The raw data are stored as private variables within this object, meaning they cannot (or should not) be edited directly. Rather, tables can be extracted using get_counts() and similarly for other tables. The three tables are:

  1. studies: Information on where the data came from, for example a url and author names. Each study is indexed with a unique study_id.
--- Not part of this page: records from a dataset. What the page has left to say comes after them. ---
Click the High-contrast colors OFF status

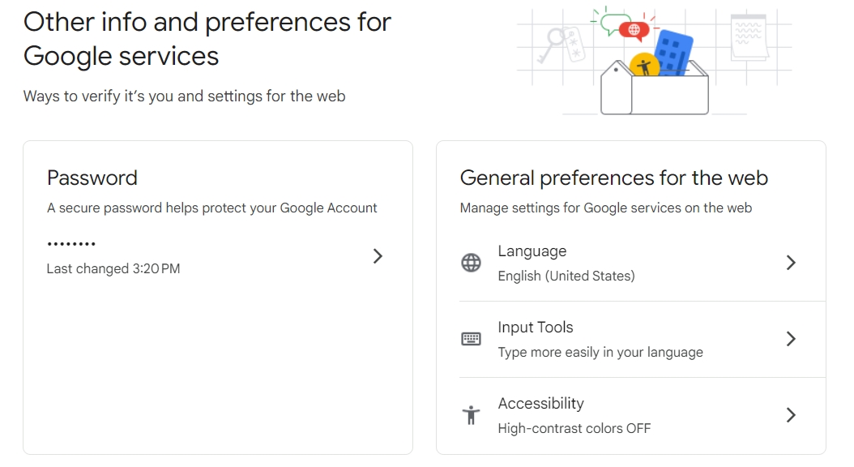click(x=574, y=428)
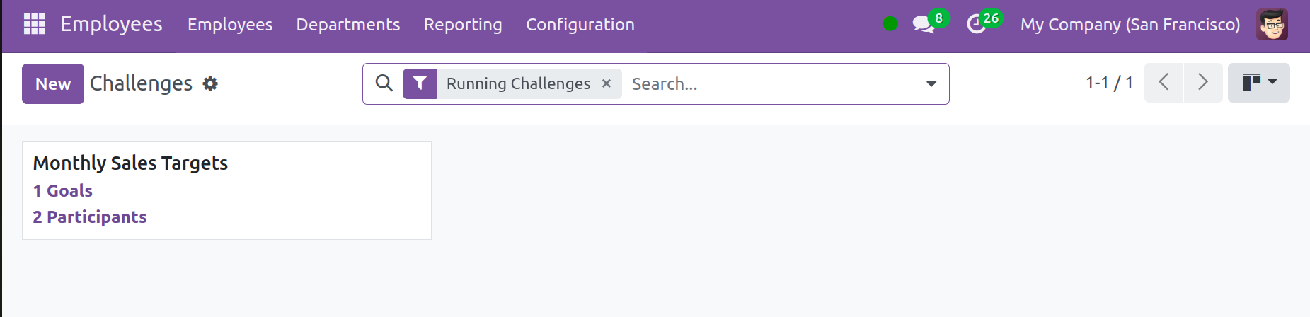Open the kanban view switcher dropdown
1310x317 pixels.
tap(1258, 83)
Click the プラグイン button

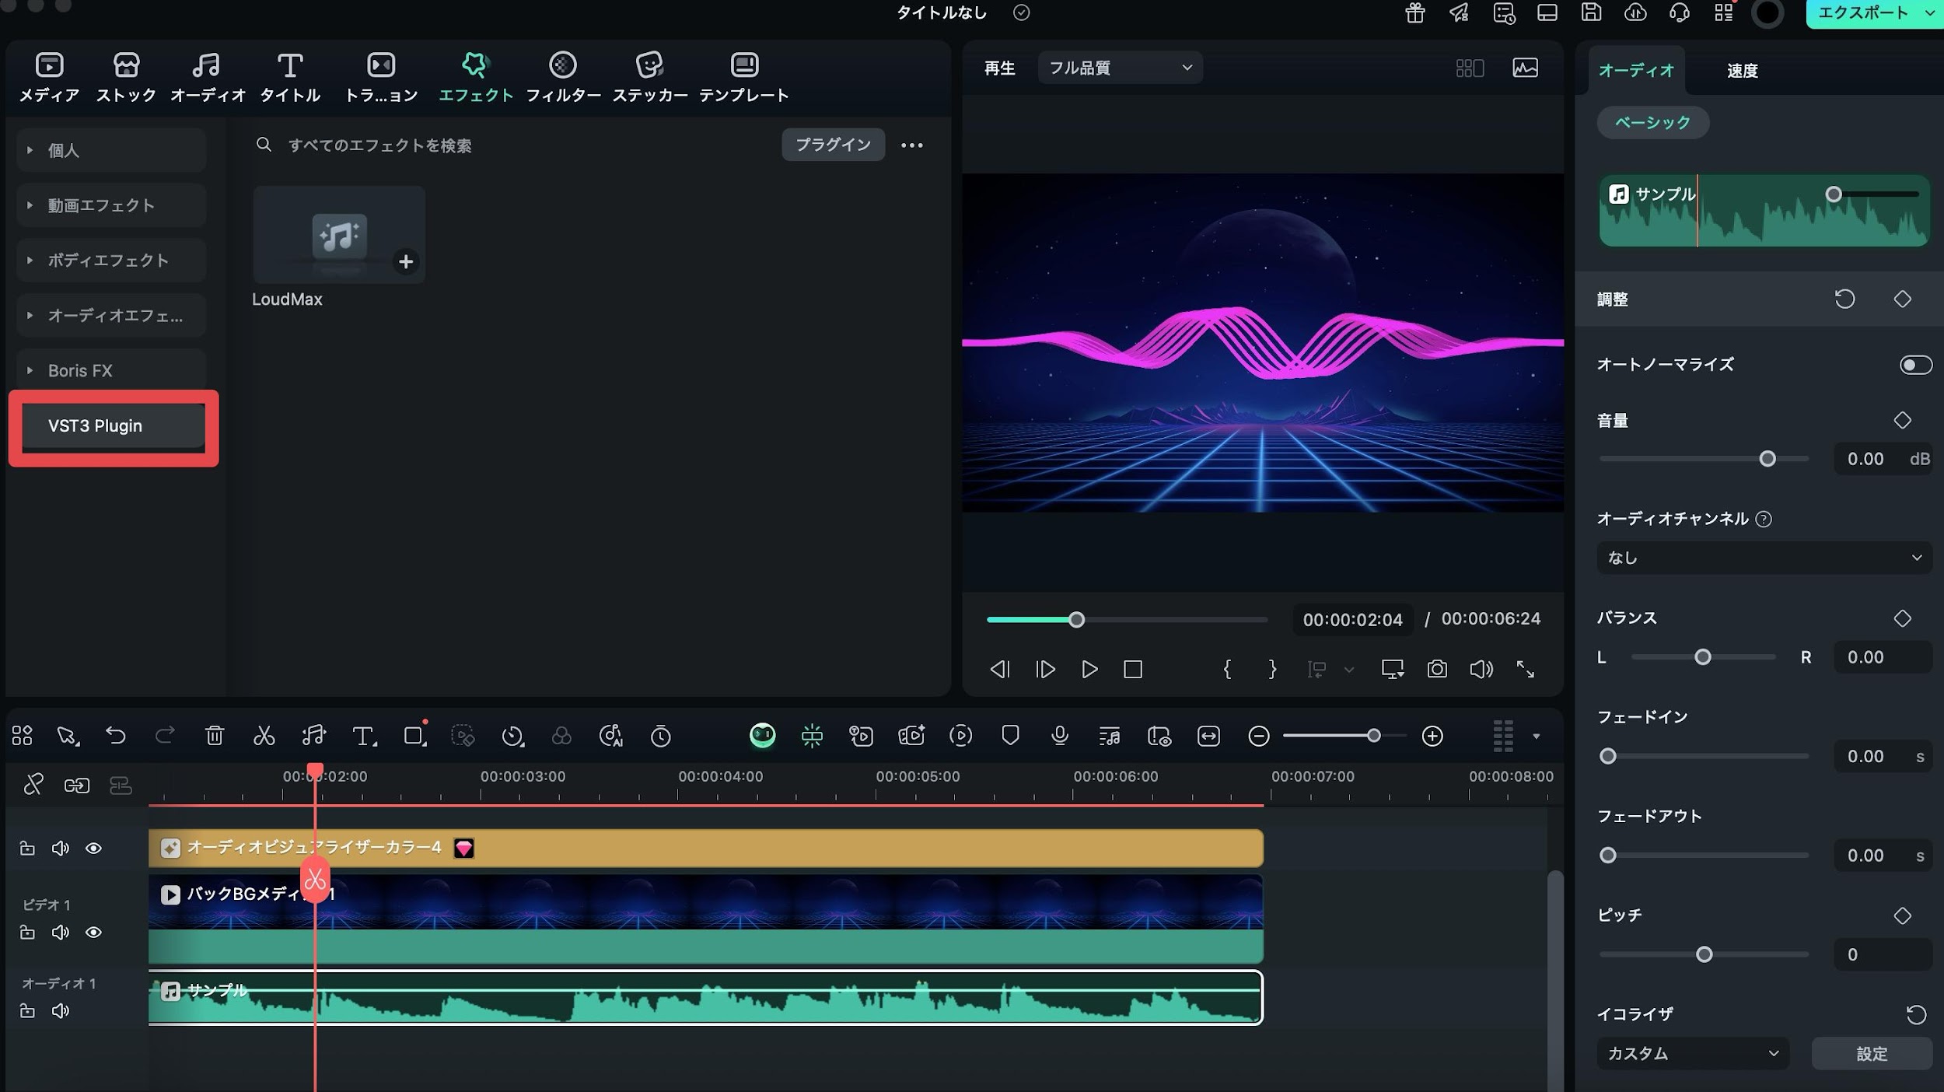click(x=833, y=145)
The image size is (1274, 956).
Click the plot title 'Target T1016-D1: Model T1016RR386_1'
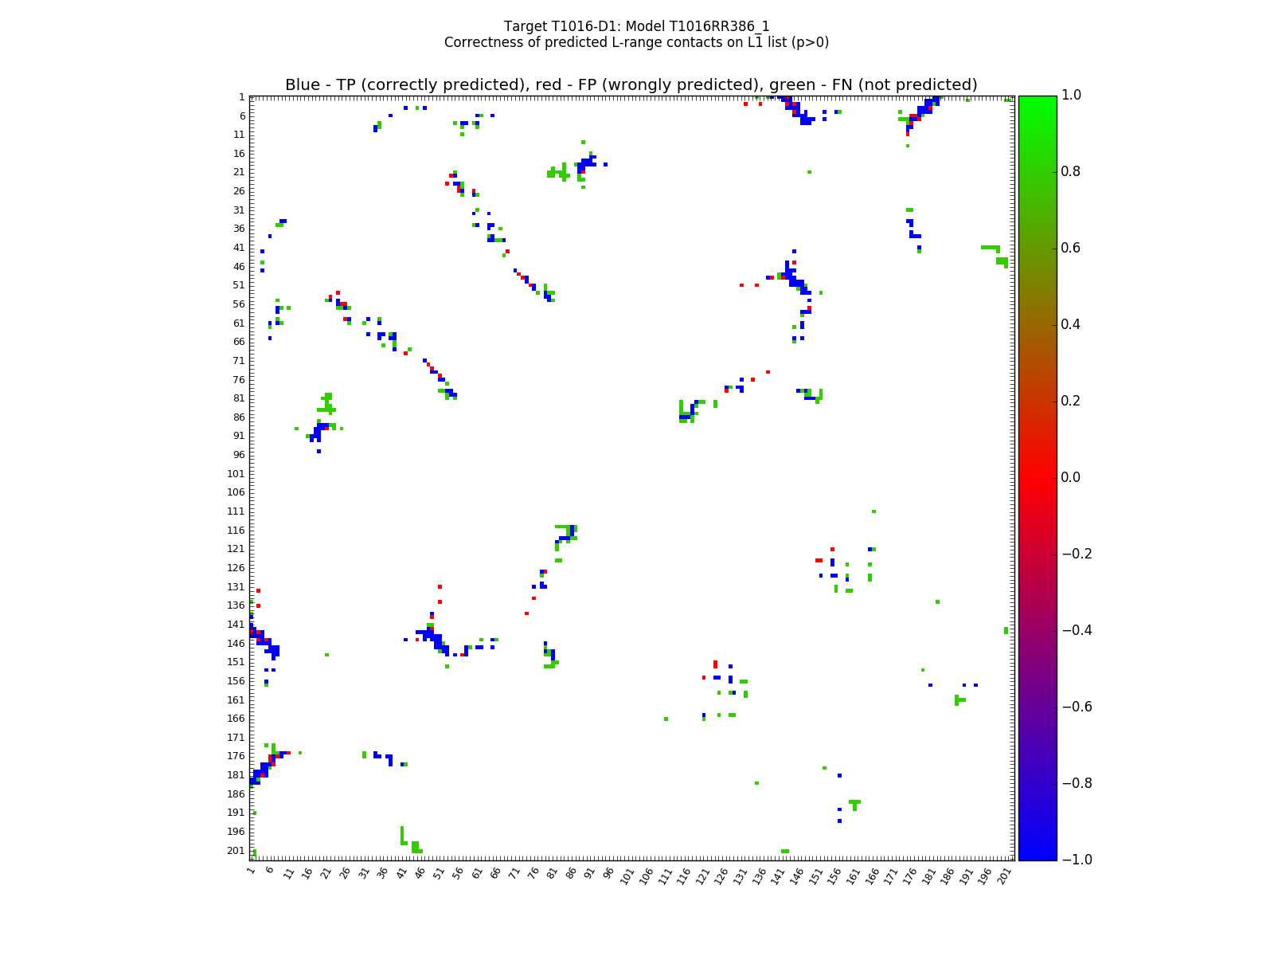pyautogui.click(x=636, y=26)

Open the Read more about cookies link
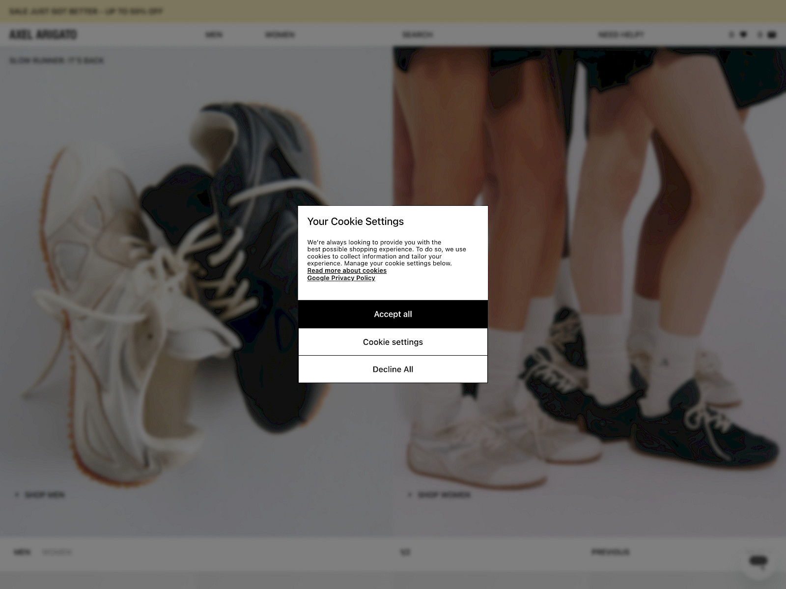point(347,271)
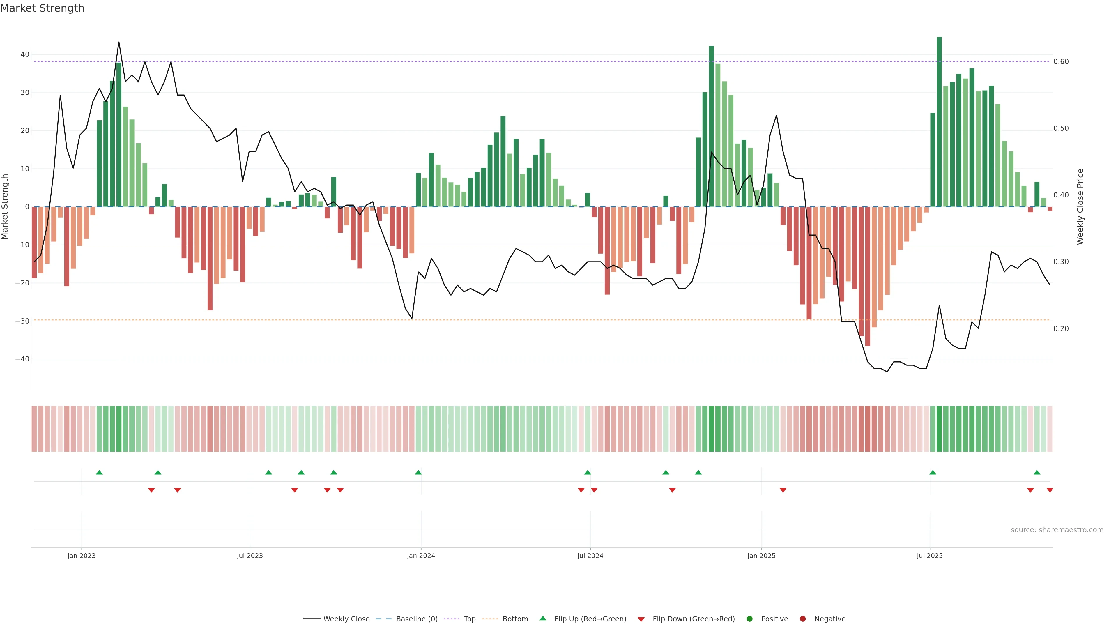Image resolution: width=1118 pixels, height=629 pixels.
Task: Click flip-up triangle near Jul 2025
Action: [933, 472]
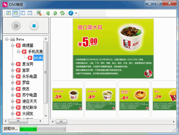
Task: Click the thumbnail strip right scroll arrow
Action: [x=174, y=122]
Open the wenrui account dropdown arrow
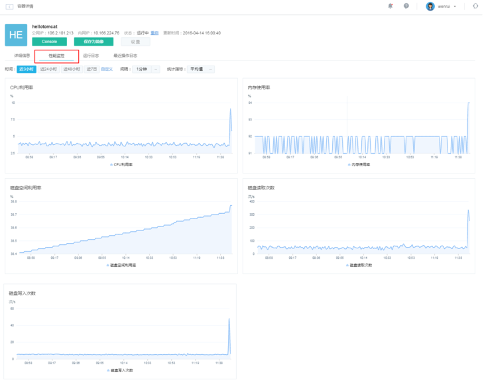Screen dimensions: 484x390 [x=455, y=7]
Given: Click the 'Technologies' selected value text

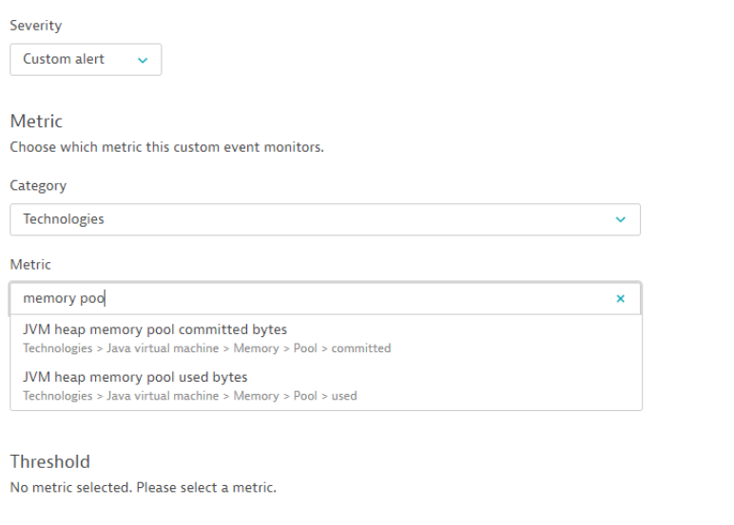Looking at the screenshot, I should 64,219.
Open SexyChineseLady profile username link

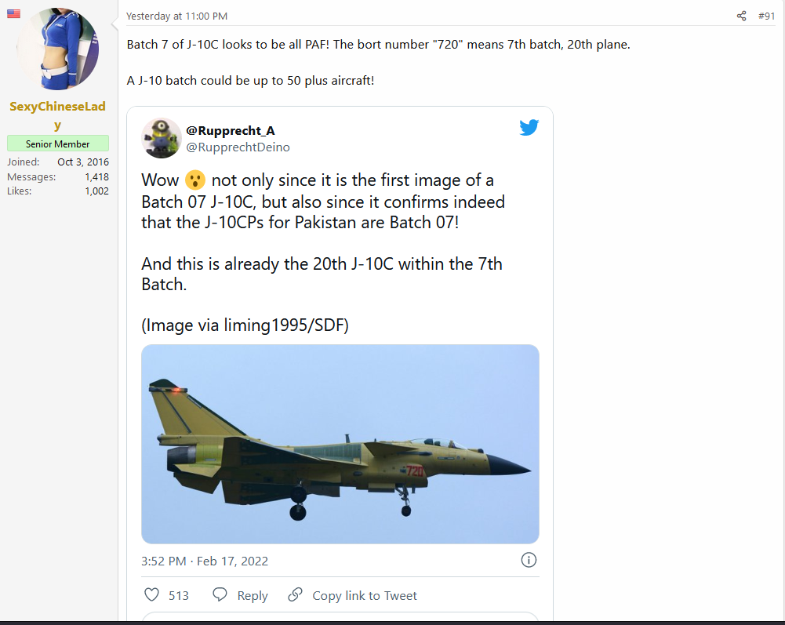[x=57, y=115]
  2. surveys: Information on the surveys represented within a study. A survey is defined here as a discrete instance of data collection, which includes information on geography (latitude and longitude) and collection time. Surveys are given survey_ids and are linked to a particular study through the study_id.

  3. counts: The actual genetic information, which is linked to a particular survey through the survey_id. Genetic variants are encoded in character strings that must follow a specified format, and the number of times this variant was observed among the total sample is stored in columns.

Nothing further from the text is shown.